Tealeaf and Web Analytics: Quantitative + Qualitative
In the new whitepaper, Customer Experience Management and Web Analytics: From KPIs to Customer Transactions, authored by Eric Peterson of Web Analytics Demystified, Eric talks about the different ways of understanding the online experience. He covers the quantitative measures (traditional web analytics tools like Omniture, Webtrends, Visual Sciences) and the qualitative measures -- Customer Experience Management (What is CEM? - i.e. Tealeaf). In short, he makes the conclusion that both are foundational and both are needed. The “What” to compliment the "Why".
So, let's build on the foundation of his conclusion -- what are the benefits of bringing together Q+Q (Quantitative and Qualitative).
Does Q+Q = 2Q or do we get Q squared?
As long as Q is a positive integer greater than 1, you want Q squared, right? After all, this is CTO chatter…
Some background on the situation
In earlier blog entries I talked about where Tealeaf data comes from, Tealeaf captures every byte of the HTTP/HTTPS requests and the HTTP/HTTPS response. We need all of this data to power replay of a session. We're able to capture the complete user experience passively -- i.e. with no risk, latency, additional CPU or code changes.
In general, a web analytics tool operates on a subset of the data. This data comes from page tags, weblogs or server side sensors.
Page tags can be an interesting analytical tool -- properly done, pagetags may contain information that is not normally on the page -- and the information can be better suited for analysis by encoding more structure and context. Good pagetags require code changes and proper foresight -- i.e. you have to know what information that you want/need to capture in advance. For many of us, changing a pagetag across a large site could take days to weeks to months to implement and that doesn’t factor time to then collect enough data to properly analyze.
Q Squared -- What are the benefits?
- Drill down
- A web analytics tool will do a good job of understanding customer fall-off. They will show you a funnel analysis of where people stop in a buying process. You will be able to see how many people entered the funnel and at what point people stopped/diverged, looped, etc. This answers the question of "What Happened" -- but it leaves you thirsting for more. With our combined solution, we can now pivot from "What to Why" -- i.e. we can drill down and launch visual replay.
- How can you trust aggregate data if you can't drill down to the actual sessions and replay them?
- Drill up
- What happens when some of the users on your site experience an obstacle in completing their transaction? A small percentage of people get 'Price Not Available' when they attempt to book a flight.
- Did you even know that your pricing engine could respond with such a message? Since this message appeared on the page, the page had a valid, good HTTP status code. It's doubtful that your pagetag could have picked up this message because it would have required scanning the HTTP response for a message that you didn't even know that could happen.
- Obviously, in such a situation, it would be impossible to understand the behavior of visitors who experienced 'Price Not Available' because this dimension was not known/observed by your web analytics solution.

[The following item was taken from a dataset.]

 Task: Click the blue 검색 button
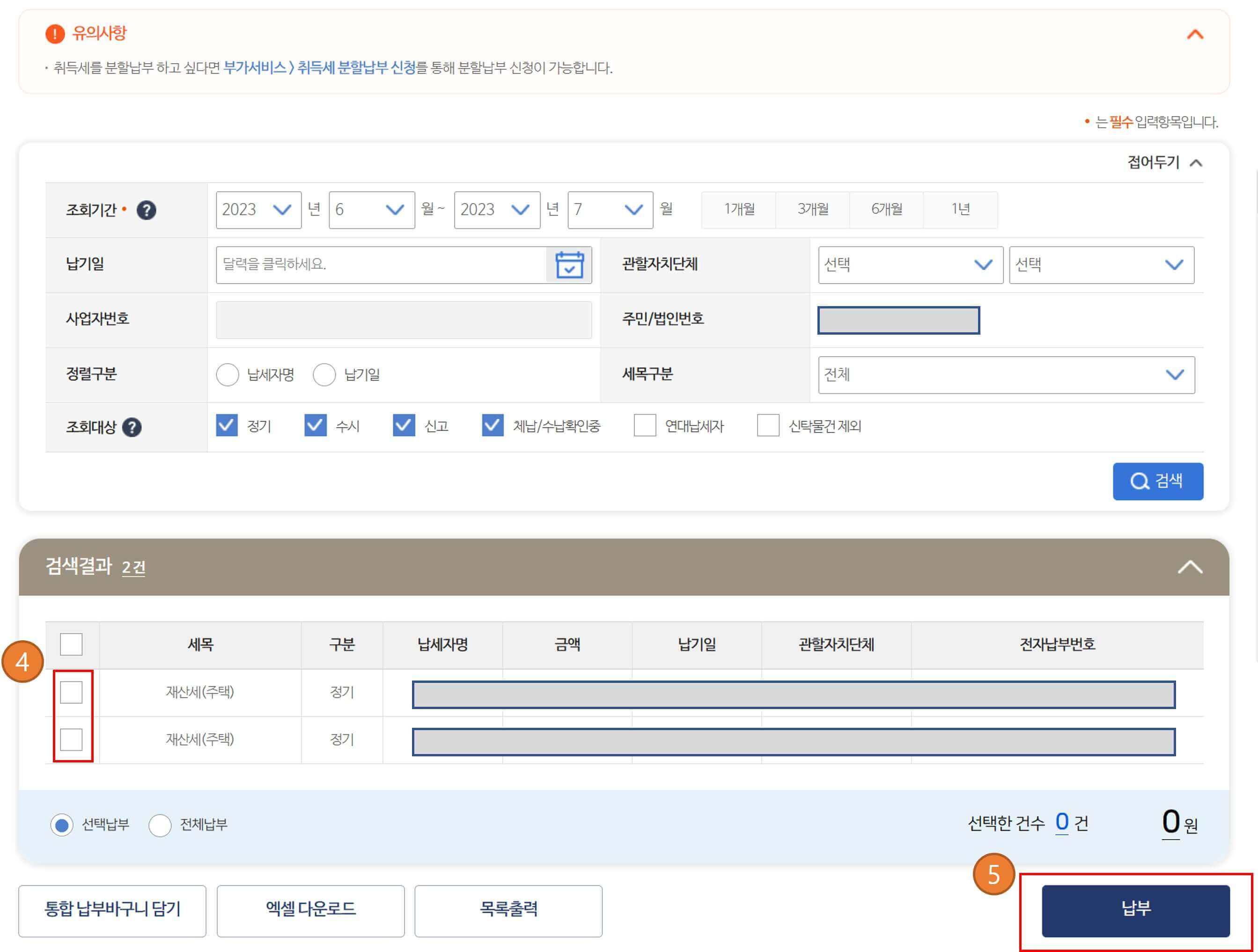[x=1157, y=481]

With Tealeaf, because we capture the complete user experience, we could search for all people who received this message. We can then export a result set of sessions back into your web analytic product. In effect, we can dynamically create a new dimension of 'Price Not Available' by creating a synthetic filter or dimension on-demand through the integration.
Synthetic Page Tags
Tealeaf Events are beneficial. In a Tealeaf environment, you create events by establishing rules to evaluate each and every page. Tealeaf events aid in creating structured, analytical information out of unstructured content. Since tealeaf is passive and invisible to the application infrastructure, events can be easily created/changed on demand. Tealeaf uses these events to create KPI's (Key Performance Indicators) and to aid in search and session scoring.
Taking the example above of 'Price Not Available', we can easily create an event for this. Out of this event, we can send a fake page tag containing this payload up into your web analytics solution -- without having to modify the original application. Pretty darn cool, if I say so myself.
Historical data is valuable.
Since a web analytics tool is operating on a subset of the data -- you have to define ahead of time what data to capture. If you don't capture the data at execution time -- it's lost forever -- and obviously you can't analyze what you don't see. One of the most commonly requested Tealeaf features has been the ability to event on historical data. People want to be able to make observations on past data and create analytical insight. We've come up with utilities to replay/respray old data and persist these new observations into an analytical shell.
Q Squared -- let the revolution begin.